Tuesday, May 8, 2018

Step by Step -- “May the Forth” Weekend Design Challenge


Hi y’all! This week I’m demoing what may become a somewhat regular article on GA, walking through step-by-step how I came to my design for the weekend design challenge. I hope that doing it this way will give some insight into the things that I think about during my process, some of the potential pitfalls and concerns that come up, and a demonstration of the editing process that takes place behind the scenes.

Hope you enjoy!

This week, the challenge was as follows:

“This weekend, we’ll be celebrating May the Fourth by designing cards inspired by something Star Wars. If you want to include a screencap of the character, moment, or concept you’re trying to capture, link it with your design. If there’s enough of that, I’ll do full renders.

No other design restrictions.”

The first place that my mind went was the iconic Millennium Falcon, and turning it into a vehicle.


Given that there’s only one of them in the Star Wars universe and the role it plays in the story, it has to be mythic rare. I think that it’s fair to say that it has to be legendary too. It’s the Millennium Falcon!

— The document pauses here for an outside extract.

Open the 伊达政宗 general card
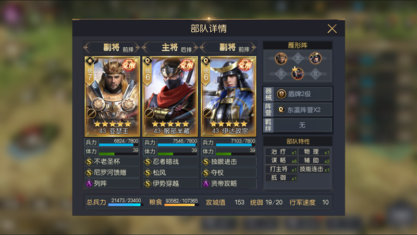Screen dimensions: 417x235 pyautogui.click(x=228, y=96)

The next step is to try to establish a mechanical identity for the card. I listed some of the qualities the ship has that I’d potentially like to represent.

  • Fast, evasive
  • Lots of places to hide aboard
  • Used to smuggle cargo
  • Awesome gunner chair


I also listed some mechanical constraints that seemed to make sense:

  • CMC 4+ (small/cheap doesn’t represent it well)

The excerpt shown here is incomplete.